[Saved data entries]

==========

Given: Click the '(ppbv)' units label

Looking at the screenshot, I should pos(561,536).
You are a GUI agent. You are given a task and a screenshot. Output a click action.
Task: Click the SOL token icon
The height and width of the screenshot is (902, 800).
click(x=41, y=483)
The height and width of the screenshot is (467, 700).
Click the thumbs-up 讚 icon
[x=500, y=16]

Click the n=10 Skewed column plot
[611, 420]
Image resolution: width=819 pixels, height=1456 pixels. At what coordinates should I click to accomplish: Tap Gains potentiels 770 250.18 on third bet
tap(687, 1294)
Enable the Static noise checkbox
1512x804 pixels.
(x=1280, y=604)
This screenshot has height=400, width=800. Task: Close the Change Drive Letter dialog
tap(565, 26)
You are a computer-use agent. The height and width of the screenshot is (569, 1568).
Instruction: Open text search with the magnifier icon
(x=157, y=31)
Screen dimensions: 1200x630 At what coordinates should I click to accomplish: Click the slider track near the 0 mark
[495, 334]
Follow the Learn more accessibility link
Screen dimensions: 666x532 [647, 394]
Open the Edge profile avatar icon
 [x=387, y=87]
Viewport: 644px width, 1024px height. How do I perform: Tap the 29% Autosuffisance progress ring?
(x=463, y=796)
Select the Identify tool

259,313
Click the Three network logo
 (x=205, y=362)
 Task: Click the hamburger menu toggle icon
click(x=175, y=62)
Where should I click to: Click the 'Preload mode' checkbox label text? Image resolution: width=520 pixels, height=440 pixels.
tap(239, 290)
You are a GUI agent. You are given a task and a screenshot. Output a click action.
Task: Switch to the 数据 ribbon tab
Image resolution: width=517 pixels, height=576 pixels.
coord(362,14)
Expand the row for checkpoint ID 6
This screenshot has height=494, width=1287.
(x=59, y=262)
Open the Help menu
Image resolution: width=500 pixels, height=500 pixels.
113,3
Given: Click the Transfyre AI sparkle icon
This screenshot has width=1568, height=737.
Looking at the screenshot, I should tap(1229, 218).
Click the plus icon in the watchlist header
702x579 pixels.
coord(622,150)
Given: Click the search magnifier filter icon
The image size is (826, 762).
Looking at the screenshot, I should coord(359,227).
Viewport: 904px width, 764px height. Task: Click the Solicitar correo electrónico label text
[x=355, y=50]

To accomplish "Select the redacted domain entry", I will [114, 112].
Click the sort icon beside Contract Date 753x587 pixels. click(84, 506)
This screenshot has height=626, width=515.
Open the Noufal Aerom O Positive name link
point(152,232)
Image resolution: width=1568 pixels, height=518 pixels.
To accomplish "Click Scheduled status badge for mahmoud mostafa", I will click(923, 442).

==========

→ Exercise details
Every line above in which the word "will" occurs is to be copied.

→ Written answer
To accomplish "Select the redacted domain entry", I will [114, 112].
To accomplish "Click Scheduled status badge for mahmoud mostafa", I will click(923, 442).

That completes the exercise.